## 提供抜粋
ツゲノメイガ
Glyphodes perspectalis (WALKER)の生活史を解明するため,休眠誘導の光周反応を調査した。
1) 宮城,東京・千葉,高知,福岡の4産地より採集した個体群の休眠光周反応はいずれも長日型を示し,それらの20°Cにおける臨界日長は宮城産と福岡産が14h 20min東京・千葉産が13h 50min,高知産が13h 40minとなり,地理的変異がみられた。
2) 東京・千葉個体群の雌成虫別に得た次世代幼虫の休眠光周反応を調べたところ,反応型には個体変異が認められず,いずれも典型的な長日型となった。しかし,それらの臨界日長にはかなり大きい変異がみられた(
N=40)。

## 提供資料
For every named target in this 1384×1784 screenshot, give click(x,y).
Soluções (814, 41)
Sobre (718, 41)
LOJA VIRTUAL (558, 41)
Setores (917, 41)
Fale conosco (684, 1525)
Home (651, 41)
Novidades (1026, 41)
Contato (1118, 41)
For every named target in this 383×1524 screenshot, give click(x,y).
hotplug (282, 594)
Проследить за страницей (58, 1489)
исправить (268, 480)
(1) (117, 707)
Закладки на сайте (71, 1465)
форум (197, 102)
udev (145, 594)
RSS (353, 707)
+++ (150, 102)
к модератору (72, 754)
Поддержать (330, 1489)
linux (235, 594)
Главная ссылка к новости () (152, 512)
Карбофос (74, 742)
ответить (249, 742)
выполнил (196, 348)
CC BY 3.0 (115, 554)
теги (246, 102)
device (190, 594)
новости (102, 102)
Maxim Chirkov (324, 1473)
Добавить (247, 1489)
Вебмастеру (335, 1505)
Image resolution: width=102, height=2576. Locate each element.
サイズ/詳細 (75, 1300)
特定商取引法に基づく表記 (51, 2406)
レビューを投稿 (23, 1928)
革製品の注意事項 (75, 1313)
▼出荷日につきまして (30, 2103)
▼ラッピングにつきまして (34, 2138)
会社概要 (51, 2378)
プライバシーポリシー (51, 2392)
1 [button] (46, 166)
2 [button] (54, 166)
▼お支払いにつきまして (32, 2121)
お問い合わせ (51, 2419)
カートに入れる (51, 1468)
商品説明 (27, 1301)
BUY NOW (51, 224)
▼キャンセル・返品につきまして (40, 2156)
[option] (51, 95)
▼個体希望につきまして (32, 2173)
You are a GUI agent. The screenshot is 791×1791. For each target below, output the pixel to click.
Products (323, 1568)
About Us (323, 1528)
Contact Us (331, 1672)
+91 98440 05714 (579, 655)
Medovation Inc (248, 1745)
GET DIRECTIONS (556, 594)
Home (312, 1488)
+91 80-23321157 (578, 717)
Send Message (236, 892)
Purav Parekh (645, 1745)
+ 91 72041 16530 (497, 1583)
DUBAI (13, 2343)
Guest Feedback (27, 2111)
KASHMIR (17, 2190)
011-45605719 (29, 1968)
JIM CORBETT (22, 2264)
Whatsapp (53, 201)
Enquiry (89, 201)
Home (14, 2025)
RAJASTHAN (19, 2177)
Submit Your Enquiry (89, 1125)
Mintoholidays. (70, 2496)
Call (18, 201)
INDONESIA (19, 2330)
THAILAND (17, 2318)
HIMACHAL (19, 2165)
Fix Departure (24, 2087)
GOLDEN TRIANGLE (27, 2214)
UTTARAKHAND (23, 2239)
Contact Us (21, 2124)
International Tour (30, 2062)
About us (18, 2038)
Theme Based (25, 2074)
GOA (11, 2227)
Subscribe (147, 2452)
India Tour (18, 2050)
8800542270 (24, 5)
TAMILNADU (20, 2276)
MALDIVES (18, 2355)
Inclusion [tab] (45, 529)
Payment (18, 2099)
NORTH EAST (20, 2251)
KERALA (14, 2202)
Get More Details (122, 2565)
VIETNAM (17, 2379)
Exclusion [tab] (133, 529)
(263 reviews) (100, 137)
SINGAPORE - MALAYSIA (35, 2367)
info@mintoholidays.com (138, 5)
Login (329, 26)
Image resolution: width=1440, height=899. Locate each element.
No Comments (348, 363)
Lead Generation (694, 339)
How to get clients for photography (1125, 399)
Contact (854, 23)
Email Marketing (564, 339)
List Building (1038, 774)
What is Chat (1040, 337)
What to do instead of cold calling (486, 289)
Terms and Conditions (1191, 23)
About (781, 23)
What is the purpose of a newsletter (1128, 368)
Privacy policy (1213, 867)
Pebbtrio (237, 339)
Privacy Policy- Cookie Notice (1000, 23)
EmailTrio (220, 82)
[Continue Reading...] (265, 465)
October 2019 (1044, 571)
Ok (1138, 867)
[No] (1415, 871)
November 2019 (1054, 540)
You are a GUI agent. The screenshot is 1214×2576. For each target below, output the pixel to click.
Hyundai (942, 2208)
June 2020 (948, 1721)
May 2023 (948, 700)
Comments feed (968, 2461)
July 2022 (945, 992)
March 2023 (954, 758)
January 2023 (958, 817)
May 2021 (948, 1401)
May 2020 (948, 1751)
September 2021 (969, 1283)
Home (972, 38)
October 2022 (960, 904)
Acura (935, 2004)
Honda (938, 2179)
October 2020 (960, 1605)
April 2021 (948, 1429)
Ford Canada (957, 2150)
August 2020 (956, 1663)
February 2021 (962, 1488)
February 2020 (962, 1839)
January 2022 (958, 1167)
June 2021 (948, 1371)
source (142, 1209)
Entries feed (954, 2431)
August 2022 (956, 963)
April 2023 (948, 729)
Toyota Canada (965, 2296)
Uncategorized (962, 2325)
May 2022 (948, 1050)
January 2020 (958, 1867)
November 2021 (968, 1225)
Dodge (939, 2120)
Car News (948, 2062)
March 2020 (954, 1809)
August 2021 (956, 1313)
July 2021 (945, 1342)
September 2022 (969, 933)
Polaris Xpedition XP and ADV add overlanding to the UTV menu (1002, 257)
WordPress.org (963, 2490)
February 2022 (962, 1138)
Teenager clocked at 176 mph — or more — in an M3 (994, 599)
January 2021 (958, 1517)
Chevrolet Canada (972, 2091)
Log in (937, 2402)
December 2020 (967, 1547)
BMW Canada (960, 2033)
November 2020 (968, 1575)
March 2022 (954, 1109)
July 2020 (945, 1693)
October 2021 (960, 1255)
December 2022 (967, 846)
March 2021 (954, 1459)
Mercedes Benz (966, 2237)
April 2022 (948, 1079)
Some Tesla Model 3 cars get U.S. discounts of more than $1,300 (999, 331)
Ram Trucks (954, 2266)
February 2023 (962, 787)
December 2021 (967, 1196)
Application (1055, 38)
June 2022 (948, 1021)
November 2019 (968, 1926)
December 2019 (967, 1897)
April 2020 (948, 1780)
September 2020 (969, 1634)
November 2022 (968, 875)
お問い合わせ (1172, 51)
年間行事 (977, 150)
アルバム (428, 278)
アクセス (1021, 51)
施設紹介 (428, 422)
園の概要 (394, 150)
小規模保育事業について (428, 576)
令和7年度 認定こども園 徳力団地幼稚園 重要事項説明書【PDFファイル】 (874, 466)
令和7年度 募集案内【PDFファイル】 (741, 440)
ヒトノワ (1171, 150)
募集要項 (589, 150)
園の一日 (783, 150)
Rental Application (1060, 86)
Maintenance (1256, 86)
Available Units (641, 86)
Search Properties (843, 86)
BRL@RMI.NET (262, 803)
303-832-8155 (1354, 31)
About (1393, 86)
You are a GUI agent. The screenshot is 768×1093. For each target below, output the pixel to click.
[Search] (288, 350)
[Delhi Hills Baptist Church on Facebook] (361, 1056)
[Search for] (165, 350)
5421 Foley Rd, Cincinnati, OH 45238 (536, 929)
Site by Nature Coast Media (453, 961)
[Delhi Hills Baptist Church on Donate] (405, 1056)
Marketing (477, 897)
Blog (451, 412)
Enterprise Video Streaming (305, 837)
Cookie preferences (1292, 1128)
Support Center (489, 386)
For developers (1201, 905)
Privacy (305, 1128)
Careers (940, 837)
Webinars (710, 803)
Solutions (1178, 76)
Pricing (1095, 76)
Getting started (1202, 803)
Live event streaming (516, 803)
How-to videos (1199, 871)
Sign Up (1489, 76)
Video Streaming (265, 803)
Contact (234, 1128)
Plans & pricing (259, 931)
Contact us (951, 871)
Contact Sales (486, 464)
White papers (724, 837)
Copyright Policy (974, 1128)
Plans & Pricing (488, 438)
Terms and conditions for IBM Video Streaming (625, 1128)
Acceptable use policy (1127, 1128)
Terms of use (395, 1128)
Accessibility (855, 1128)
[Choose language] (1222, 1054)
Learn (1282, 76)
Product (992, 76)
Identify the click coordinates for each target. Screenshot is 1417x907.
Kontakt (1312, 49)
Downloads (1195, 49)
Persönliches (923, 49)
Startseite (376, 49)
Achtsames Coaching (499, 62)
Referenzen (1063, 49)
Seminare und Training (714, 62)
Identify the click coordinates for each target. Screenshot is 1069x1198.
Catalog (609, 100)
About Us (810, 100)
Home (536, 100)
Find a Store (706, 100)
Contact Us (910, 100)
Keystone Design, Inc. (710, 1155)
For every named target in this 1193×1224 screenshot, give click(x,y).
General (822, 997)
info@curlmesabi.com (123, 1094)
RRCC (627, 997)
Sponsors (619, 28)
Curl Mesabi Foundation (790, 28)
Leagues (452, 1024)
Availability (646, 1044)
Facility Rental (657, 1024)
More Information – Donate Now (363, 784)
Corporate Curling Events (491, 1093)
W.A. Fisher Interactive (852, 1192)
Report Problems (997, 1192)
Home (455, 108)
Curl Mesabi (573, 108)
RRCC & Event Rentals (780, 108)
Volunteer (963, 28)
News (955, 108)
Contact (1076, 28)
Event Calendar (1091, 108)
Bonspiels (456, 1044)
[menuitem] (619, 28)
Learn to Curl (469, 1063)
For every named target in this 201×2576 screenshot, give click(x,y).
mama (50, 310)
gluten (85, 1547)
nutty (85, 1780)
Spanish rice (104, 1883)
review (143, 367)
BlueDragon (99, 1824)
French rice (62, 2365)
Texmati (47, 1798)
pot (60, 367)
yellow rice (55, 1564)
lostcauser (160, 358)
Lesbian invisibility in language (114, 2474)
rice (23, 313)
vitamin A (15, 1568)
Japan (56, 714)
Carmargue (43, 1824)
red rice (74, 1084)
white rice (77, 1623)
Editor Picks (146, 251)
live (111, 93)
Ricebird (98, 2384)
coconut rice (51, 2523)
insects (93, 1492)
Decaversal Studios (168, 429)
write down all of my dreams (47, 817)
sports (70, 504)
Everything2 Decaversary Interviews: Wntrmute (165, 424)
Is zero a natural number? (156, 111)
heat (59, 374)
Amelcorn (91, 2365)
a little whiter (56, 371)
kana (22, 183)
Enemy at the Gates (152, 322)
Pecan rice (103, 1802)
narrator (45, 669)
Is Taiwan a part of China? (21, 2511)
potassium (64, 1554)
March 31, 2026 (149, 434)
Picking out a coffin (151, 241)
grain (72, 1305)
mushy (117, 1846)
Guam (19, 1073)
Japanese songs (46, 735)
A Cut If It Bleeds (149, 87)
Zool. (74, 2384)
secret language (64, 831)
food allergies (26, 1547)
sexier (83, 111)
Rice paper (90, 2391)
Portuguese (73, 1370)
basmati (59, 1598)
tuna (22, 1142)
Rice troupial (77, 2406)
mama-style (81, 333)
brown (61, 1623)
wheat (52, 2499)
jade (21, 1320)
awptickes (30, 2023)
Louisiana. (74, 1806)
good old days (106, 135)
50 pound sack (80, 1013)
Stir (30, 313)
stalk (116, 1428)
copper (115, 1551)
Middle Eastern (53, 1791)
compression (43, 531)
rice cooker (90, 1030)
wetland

## 作業指示
a. ツゲノメイガに関する抜粋に基づき、次の各問に答えてください。
(i) 休眠光周反応の調査に用いた個体群は、いくつの産地から採集されたか。
(ii) 20°Cにおける高知産個体群の臨界日長はどれだけか。
(iii) 東京・千葉個体群の雌成虫別に得た次世代幼虫において、個体変異が認められなかったのは何か。
b. ツゲノメイガに関する抜粋を、最後の文の後から書き継いでください。

## 解答一覧
a.
(i) 4産地（宮城、東京・千葉、高知、福岡）
(ii) 13h 40min
(iii) 休眠光周反応の反応型（いずれも典型的な長日型）

b.
3) 休眠光周反応の臨界日長は温度によって変動し,15∼25°Cの範囲での恒温条件では高温となるに従って臨界日長は短くなった。また,明期を25°C,暗期を15°Cにした場合,その光周反応の臨界日長は明期の温度である25°C恒温条件での値に近似していた。
4) クサツゲ,セイヨウツゲ,チョウセンヒメツゲの3種類の餌植物を集団と個体別の2通りの生育密度で飼育し,それらの休眠光周反応を求めた。それらのほとんどは類似した長日型反応を示したが,チョウセンヒメツゲを与えて集団で飼育した場合のみ日長条件に関係なく常に高い割合で休眠が誘導された。
5) 休眠誘導の光周感受期は孵化から休眠誘導直前までの幼虫期にあり,特にその期間の後半に当る3齢幼虫期の感受性が高かった。
6) 発育速度,休眠光周反応の臨界日長,光周感受期および各産地の平均気温と日長時間より作成した光温図から,本種は地域によって年2∼4化となることが推定された。また,東京・千葉個体群の発生時期および発生回数の推定値は,野外での観測値とほぼ一致していた。